Preheat the oven to 400 degrees. To make the filling, in a large bowl whisk together the sugar and flour. In a smaller bowl, beat together the eggs and yogurt. Gradually beat the dry ingredients into the wet ingredients. Fold in the rhubarb and pour into the pie shell.


1/2 cup flour
1/2 cup brown sugar
1/2 tsp cinnamon
1/2 cup butter
1/4 cup oats

To make the crumb topping, in a large bowl whisk together the flour, sugar, and cinnamon. Cut in the butter using a pastry blender. Stir in the oats. Sprinkle the topping over the pie. 

Bake at 400 degrees for about 15 minutes then reduce the heat to 350 degrees and continue baking for 40 minutes or until the top is golden brown. Let cool completely then transfer to the frig for 2 hours before serving.



Saturday, June 2, 2012

Oreo and Ice Cream Sandwich Cake

Fun, yummy, cool treat for dessert! 

This recipe originally came from Kraft Foods but it was way too much for us. If I had made their version, I would have been inclined to eat it all...not good for the waistline. When you look at recipes, be sure to see what the serving size is or how many the recipe serves. If the size is more than what you would use or need, pare down the recipe so you do not overeat.

You are going to need:
1/4 cup hot fudge ice cream topping, warmed
8 oz tub of Cool Whip, thawed
1 pkg JELL-O instant chocolate pudding mix
8 OREO cookies, crumbled
6 vanilla ice cream sandwiches


Whisk the warmed fudge topping into 1 cup of Cool Whip until well blended. Add the dry pudding mix and stir for 2 minutes. Stir in 4 crumbled cookies.

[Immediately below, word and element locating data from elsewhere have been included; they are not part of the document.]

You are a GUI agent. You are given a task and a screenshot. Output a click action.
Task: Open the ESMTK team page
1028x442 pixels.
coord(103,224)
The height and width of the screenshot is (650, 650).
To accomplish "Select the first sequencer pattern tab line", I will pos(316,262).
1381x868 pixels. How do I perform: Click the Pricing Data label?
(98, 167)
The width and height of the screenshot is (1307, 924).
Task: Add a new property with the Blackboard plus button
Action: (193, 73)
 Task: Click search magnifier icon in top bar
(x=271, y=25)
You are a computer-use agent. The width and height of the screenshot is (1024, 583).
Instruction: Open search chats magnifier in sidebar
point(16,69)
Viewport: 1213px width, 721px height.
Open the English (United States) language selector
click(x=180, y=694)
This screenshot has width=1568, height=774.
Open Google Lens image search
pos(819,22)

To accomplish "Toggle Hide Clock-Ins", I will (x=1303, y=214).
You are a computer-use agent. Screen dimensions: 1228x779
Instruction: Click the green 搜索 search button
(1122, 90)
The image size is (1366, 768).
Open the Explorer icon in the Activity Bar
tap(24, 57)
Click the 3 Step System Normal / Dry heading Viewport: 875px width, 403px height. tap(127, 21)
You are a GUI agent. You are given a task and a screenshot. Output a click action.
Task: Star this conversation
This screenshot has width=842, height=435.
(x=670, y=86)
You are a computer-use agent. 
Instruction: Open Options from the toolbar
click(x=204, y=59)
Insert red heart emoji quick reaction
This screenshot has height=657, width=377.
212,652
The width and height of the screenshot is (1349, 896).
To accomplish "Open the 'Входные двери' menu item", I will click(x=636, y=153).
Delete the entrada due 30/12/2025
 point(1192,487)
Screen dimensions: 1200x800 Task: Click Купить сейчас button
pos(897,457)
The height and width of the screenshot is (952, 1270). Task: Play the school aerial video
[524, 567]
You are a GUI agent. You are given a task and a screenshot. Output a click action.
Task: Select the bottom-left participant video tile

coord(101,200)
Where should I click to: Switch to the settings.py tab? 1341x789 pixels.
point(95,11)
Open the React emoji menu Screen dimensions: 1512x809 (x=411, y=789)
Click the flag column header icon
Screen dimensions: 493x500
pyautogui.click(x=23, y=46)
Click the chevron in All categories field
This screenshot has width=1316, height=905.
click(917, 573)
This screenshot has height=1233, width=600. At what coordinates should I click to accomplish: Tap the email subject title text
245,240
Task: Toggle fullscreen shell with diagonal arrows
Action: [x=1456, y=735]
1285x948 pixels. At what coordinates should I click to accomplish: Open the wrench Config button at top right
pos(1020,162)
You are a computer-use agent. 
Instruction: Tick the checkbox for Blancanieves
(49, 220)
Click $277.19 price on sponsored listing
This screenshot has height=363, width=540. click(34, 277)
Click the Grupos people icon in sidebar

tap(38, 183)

 Arrange 3 ice cream sandwiches in a loaf pan (as seen below). Spread the fudgy topping on top. You will use this fudgy topping twice, so use half of it. Topping the fudgy goodness with another set of ice cream sandwiches.


Top the whole "cake" with some more Cool Whip and the remaining 4 cookies, crumbled. Place the whole pan in the freezer for 2 hours before serving. Simply warm a knife under running hot water to cut slices!


 ENJOY!


Friday, June 1, 2012

Easy Lasagna Rolls

These puppies take me all of 10 minutes to build and 15 minutes to bake...awesome, fast dinner!
I had some extra spinach lying around, leftover from our Spinach Blueberry Smoothies. I added a half a thumb of olive oil (portion, people, portion), the spinach and some salt to a saute pan to cook down. While boiling the lasagna noodles, I whipped together some low fat ricotta cheese, an egg and some garlic. 



Putting these together is easy - lay out the pasta sheet, spread the cheese mixture, top it with spinach and ROLL! I put a little jar sauce on the bottom of the pan, place the rolls on top and top with sauce again. Pop the pie dish in the oven and bake at 375 for 15 minutes. Serve this with a salad and dinner is ready to eat!